A: Postgres query planner uses statistics (row counts, value distributions) to pick execution plans. Run ANALYZE tablename to refresh statistics. If that doesn't help, the planner may be choosing wrong — try SET enable_seqscan = off temporarily to force index use and confirm the index helps.
Q: Should I use UUID or integer for primary keys?
A: Integer (BIGINT) primary keys are faster for joins and indexing. UUID v4 is random — inserting random UUIDs into a B-tree index causes page splits, inflating the index. If you need UUIDs (for distributed systems), use UUIDv7 which is time-ordered, or use gen_random_uuid() with awareness that write performance degrades at large scale.

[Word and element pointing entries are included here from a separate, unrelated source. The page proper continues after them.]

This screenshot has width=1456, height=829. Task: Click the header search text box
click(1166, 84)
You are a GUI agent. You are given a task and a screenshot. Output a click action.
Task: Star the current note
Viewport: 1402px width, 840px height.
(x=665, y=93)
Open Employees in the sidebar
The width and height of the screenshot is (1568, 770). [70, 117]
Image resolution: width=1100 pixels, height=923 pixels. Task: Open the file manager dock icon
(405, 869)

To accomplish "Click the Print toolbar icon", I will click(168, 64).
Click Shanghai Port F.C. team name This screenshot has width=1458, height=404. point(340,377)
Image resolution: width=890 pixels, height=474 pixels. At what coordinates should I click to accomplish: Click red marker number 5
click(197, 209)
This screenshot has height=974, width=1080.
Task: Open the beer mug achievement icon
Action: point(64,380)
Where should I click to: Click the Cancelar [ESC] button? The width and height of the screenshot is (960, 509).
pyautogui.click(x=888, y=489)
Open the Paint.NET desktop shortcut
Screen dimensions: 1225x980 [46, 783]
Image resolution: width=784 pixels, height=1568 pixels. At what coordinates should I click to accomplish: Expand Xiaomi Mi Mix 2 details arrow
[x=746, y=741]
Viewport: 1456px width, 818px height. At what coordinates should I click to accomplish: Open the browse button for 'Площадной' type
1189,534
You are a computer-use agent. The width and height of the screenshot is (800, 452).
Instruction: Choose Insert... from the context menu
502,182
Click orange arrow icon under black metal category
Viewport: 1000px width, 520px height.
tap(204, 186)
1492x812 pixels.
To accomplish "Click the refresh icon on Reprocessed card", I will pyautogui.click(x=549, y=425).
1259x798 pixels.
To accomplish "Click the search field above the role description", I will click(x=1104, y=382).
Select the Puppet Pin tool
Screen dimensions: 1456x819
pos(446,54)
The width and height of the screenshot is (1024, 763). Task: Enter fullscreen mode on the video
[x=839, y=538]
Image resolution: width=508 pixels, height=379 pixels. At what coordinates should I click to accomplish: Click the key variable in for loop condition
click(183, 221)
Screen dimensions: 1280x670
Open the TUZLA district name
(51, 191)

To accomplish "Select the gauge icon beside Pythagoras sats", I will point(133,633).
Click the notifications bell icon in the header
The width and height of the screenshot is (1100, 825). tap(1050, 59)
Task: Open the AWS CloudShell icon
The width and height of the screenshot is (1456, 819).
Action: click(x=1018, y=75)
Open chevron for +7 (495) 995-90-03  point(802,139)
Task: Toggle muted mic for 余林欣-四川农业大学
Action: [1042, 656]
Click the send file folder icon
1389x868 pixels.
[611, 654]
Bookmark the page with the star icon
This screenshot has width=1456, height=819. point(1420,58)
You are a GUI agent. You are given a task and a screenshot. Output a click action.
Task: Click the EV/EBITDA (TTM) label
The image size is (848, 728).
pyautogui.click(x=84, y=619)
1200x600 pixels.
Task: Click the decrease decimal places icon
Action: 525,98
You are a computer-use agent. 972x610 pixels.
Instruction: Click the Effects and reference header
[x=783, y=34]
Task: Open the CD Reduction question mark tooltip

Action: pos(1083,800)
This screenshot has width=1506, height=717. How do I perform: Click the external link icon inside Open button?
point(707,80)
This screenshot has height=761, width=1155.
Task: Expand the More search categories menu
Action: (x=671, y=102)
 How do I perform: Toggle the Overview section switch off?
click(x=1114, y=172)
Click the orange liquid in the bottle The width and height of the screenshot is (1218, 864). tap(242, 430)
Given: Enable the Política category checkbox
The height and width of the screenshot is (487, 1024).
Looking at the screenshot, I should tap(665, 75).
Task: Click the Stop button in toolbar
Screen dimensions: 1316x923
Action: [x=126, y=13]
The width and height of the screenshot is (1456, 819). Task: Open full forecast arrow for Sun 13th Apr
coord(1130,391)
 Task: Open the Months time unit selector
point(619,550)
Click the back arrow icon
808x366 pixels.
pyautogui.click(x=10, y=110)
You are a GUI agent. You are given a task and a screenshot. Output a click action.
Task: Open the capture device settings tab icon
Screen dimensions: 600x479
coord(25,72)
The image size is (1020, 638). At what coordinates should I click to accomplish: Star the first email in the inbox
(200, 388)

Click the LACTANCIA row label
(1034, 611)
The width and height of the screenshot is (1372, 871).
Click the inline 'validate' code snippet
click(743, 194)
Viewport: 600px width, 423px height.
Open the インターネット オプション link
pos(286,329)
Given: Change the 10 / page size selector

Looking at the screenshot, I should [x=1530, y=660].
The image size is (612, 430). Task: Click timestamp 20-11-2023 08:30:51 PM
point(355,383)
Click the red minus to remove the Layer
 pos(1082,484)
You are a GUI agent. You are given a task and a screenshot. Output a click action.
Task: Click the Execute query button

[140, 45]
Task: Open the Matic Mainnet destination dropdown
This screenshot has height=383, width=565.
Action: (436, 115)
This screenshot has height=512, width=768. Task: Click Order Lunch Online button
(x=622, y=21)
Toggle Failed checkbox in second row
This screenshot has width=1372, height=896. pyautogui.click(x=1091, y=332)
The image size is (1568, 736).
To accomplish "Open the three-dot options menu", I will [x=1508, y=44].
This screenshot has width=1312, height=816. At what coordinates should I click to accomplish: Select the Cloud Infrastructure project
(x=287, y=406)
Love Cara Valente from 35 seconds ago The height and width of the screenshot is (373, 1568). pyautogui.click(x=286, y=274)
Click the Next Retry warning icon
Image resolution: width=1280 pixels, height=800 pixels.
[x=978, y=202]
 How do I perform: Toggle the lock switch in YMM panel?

Q: What's the max table size PostgreSQL can handle? A: Theoretically 32TB per table. Practically, tables over 100GB start needing careful partition management. Postgres table partitioning (declarative partitioning in PG 10+) solves this — partition by date or ID range and queries that filter on the partition key skip irrelevant partitions entirely.